TYPE=ENGLISH PROGRAMS REPORT

TITLE=AL ZAWAHARI / AL QAIDA

NUMBER=4-0103

BYLINE=ERIN BRUMMETT

PHONE=203-4258

DATELINE=WASHINGTON

Inserts are available in Dalet - SOD/English News Now/Reports

INTRO: Senior Pakistani officials say they believe troops may have surrounded a top al-Qaida member in a remote tribal region bordering Afghanistan. The officials, speaking on condition of anonymity, say troops believe they have cornered Osama bin Laden's deputy Ayman al-Zawahari. President Pervez Musharraf said in a pre-recorded interview with C-N-N today (Thursday) that a high valued target could be among the militants because of the stiff resistance by those fighting government troops. U-S officials have not speculated on the identity of the high value target.

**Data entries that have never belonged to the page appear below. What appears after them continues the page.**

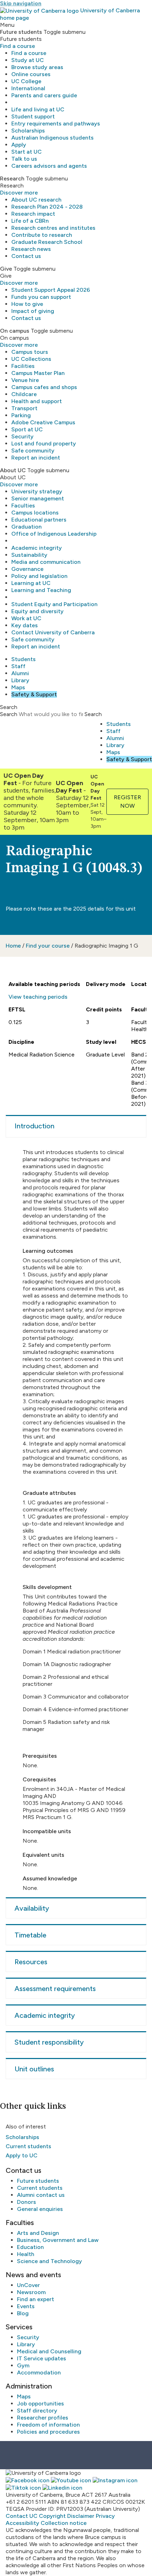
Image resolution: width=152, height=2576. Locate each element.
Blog (23, 2313)
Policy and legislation (39, 576)
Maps (18, 687)
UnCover (28, 2285)
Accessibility (22, 2523)
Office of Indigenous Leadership (54, 533)
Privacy (105, 2516)
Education (30, 2247)
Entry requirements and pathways (55, 123)
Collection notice (64, 2523)
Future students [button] (21, 32)
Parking (21, 415)
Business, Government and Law (58, 2240)
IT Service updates (41, 2358)
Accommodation (39, 2372)
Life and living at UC (37, 109)
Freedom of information (48, 2424)
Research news (31, 249)
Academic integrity (36, 547)
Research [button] (12, 178)
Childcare (24, 394)
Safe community (32, 450)
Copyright (52, 2516)
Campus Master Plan (38, 373)
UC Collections (31, 359)
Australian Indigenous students (52, 137)
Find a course (17, 46)
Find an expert (35, 2299)
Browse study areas (37, 67)
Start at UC (26, 151)
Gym (23, 2365)
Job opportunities (40, 2403)
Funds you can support (41, 297)
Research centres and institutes (53, 227)
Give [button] (6, 268)
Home (13, 945)
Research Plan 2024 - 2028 (47, 206)
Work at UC (26, 618)
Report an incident (35, 457)
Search (8, 714)
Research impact (33, 213)
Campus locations (35, 512)
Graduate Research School (46, 242)
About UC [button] (13, 470)
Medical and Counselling (49, 2351)
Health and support (36, 401)
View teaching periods (38, 996)
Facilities (23, 366)
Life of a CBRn (30, 220)
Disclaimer (80, 2516)
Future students (38, 2180)
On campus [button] (14, 330)
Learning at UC (31, 583)
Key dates (24, 625)
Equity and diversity (37, 611)
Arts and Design (38, 2233)
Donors (26, 2202)
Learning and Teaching (41, 590)
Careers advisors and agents (49, 165)
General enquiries (40, 2209)
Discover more (19, 192)
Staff (18, 666)
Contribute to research (41, 235)
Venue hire (25, 380)
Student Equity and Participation (54, 604)
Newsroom (31, 2292)
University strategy (36, 491)
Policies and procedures (48, 2431)
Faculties (23, 505)
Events (26, 2306)
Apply (18, 144)
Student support (33, 116)
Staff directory (37, 2410)
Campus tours (29, 352)
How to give (27, 304)
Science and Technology (49, 2261)
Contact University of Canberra (53, 632)
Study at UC (27, 60)
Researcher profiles (42, 2417)
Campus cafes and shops (44, 387)
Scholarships (28, 130)
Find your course (48, 945)
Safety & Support (34, 694)
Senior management (37, 498)
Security (22, 436)
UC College (26, 81)
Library (20, 680)
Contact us (26, 256)
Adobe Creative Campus (43, 422)
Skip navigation (20, 3)
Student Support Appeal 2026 (50, 289)
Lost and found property (43, 443)
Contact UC (21, 2516)
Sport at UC (27, 429)
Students (23, 659)
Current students (28, 2146)
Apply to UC (21, 2155)
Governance (27, 569)
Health (25, 2254)
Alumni (20, 673)
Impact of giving (32, 311)
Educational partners (38, 519)
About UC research (36, 199)
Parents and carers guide (44, 95)
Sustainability (29, 554)
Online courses (31, 74)
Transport (24, 408)
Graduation (26, 526)
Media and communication (46, 562)
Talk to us (24, 158)
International (28, 88)
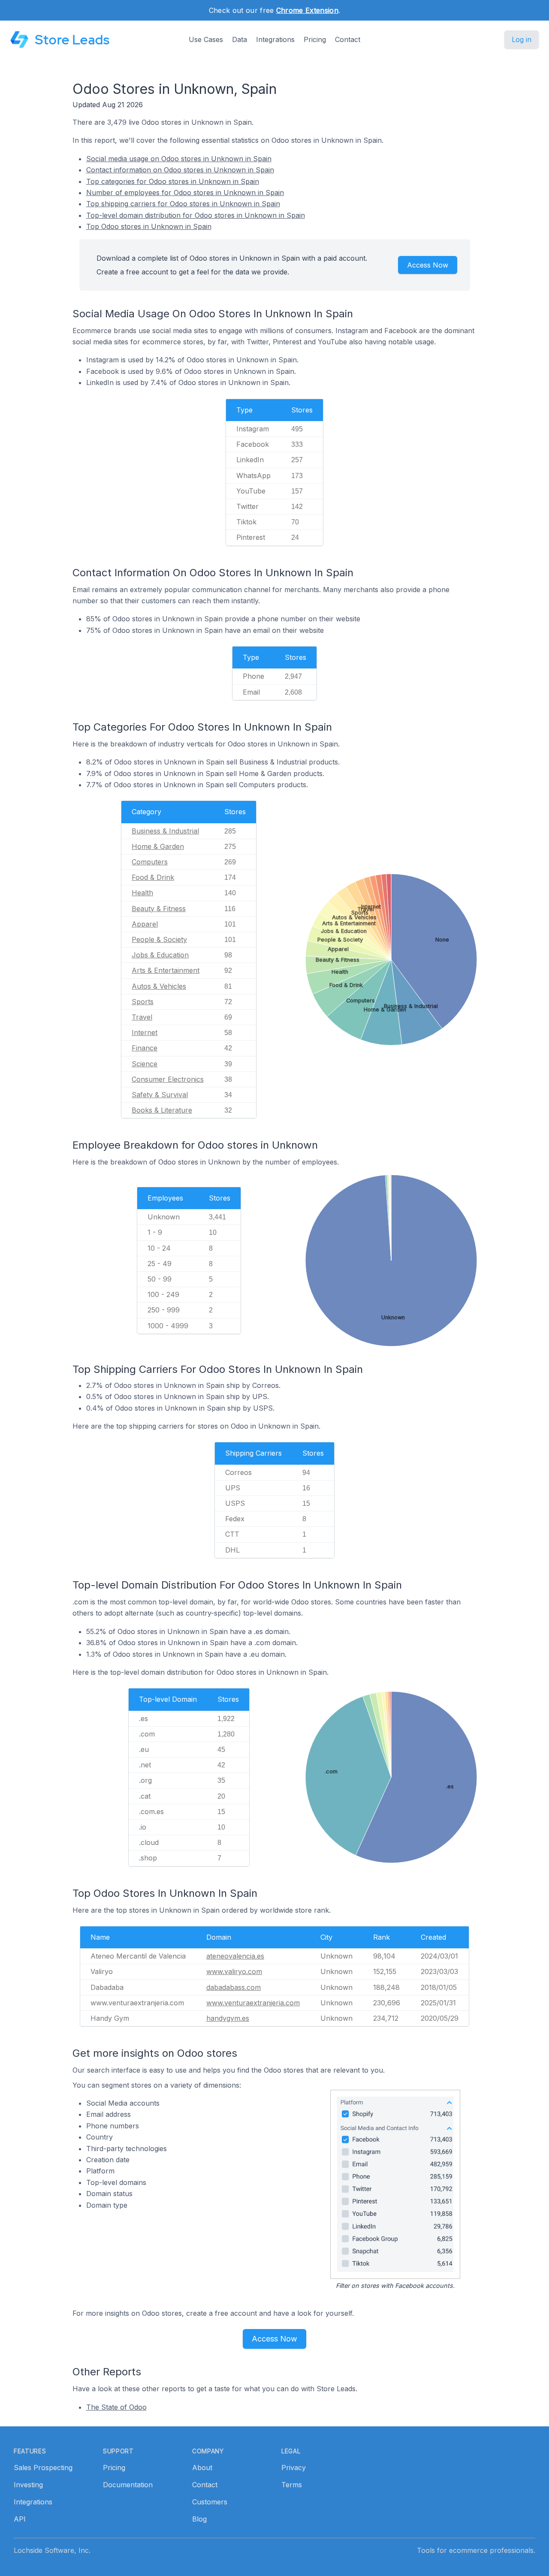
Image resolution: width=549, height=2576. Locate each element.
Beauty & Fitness (159, 908)
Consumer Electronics (168, 1079)
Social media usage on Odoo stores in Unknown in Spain (178, 158)
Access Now (427, 265)
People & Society (159, 939)
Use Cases (206, 39)
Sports (143, 1001)
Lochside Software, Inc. (52, 2550)
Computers (150, 862)
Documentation (128, 2484)
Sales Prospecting (43, 2467)
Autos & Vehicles (159, 986)
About (202, 2467)
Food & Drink (153, 877)
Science (144, 1063)
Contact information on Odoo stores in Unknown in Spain (180, 170)
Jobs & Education (160, 955)
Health (142, 892)
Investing (28, 2484)
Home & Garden (158, 846)
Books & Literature (162, 1110)
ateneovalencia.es (235, 1956)
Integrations (275, 39)
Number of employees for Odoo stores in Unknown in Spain (185, 192)
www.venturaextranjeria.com (253, 2002)
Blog (199, 2519)
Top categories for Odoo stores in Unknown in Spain (172, 181)
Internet (144, 1032)
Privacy (293, 2467)
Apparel (145, 924)
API (20, 2519)
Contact (347, 39)
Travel (142, 1017)
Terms (291, 2484)
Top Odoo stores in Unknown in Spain (148, 226)
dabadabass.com (233, 1987)
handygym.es (227, 2018)
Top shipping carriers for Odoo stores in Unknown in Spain (183, 203)
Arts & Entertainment (165, 970)
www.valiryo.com (234, 1971)
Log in (521, 39)
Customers (209, 2502)
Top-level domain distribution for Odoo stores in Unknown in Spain (195, 215)
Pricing (315, 39)
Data (239, 39)
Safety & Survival (160, 1094)
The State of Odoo (116, 2407)
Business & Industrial (165, 831)
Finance (144, 1048)
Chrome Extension (307, 10)
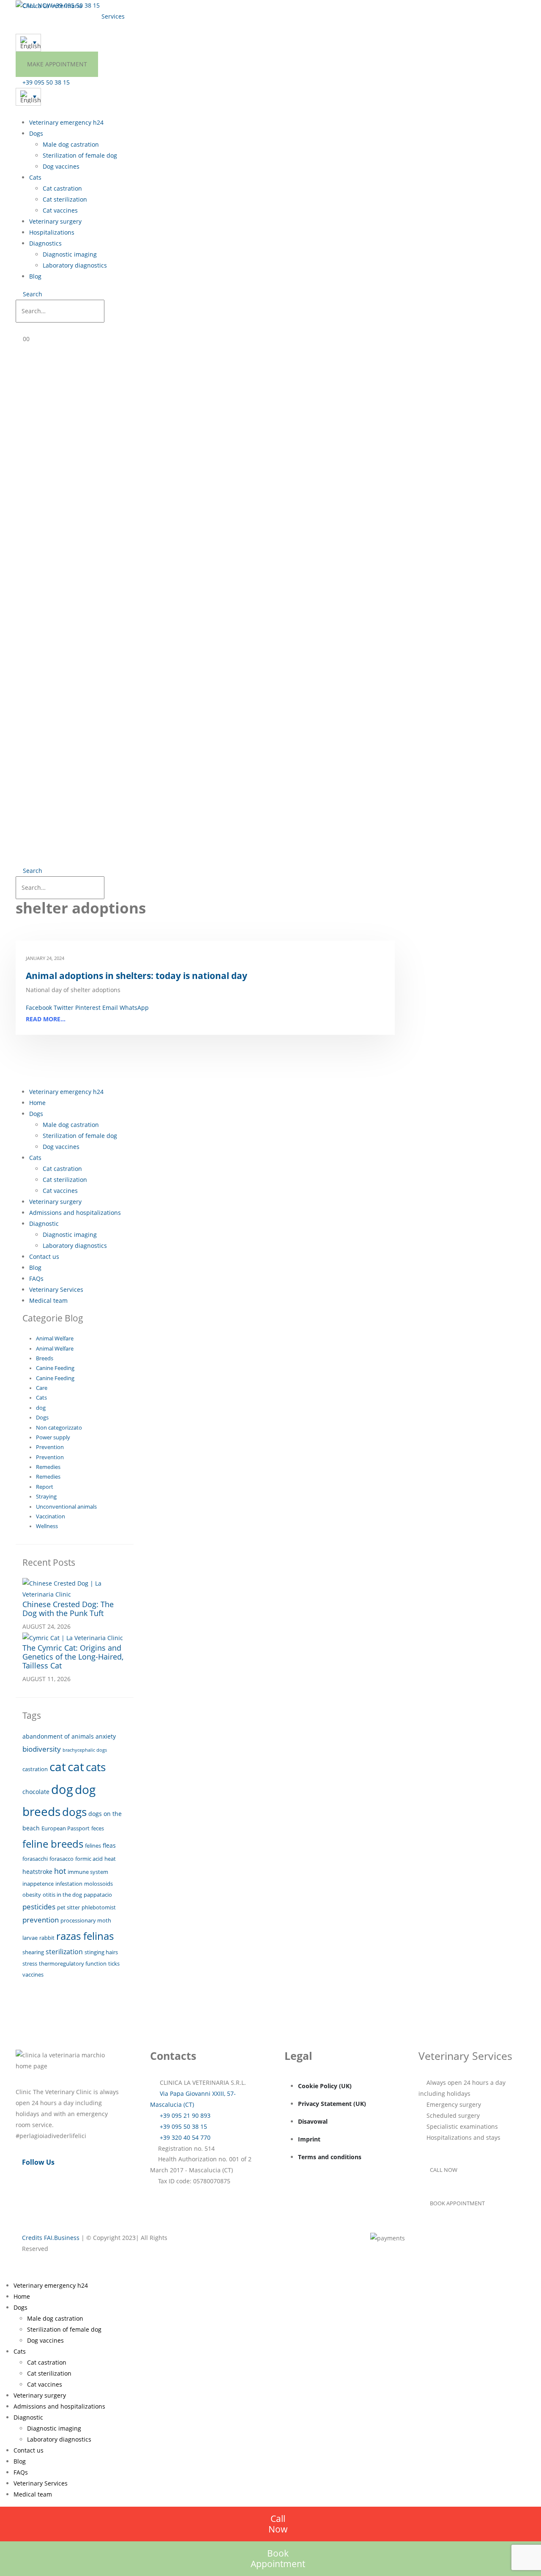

TEXT: Ayman al-Zawahari has been described as the brains behind al-Qaida because according to some experts he was able to help broaden the organization's influence. Russ Marion is an expert on leadership networks at Clemson University in South Carolina. He has been researching the al-Qaida leadership and network. Professor Marion explains how he believes Ayman al-Zawahari helped develop the al-Qaida network.

ACT#1: MARION :34

He (al Zawahari) was the mouthpiece in getting this thing (al-Qaida) converted from a series of regional, local, state terrorist organizations - there was a terrorist organization in Egypt, there was one in Lebanon.

END ACT

Clemson University's Russ Marion says Ayman Zawahari's capture or departure would not necessarily impact al-Qaida operations because the organization existed many years before him and because its leaders do not need to be living in order to be influential:

ACT#2: MARION :32

Al-Zawahari, Bin Laden, the major (al-Qaida leaders) - I think of them as catalysts, as opposed to having a physical impact on what the organizations do. I think in terms of what they catalyze. As a catalyst, they rally (garner) opinion, as a catalyst they focus opinion, as a catalyst they give people something to rally around. If you get rid of them, if you kill them, A, (first) there are going to be other catalysts, and B, (second) catalysts don't require a live person. You can be dead and be a catalyst as well.

END ACT

Professor Russ Marion is an expert on leadership networks at Clemson University in South Carolina.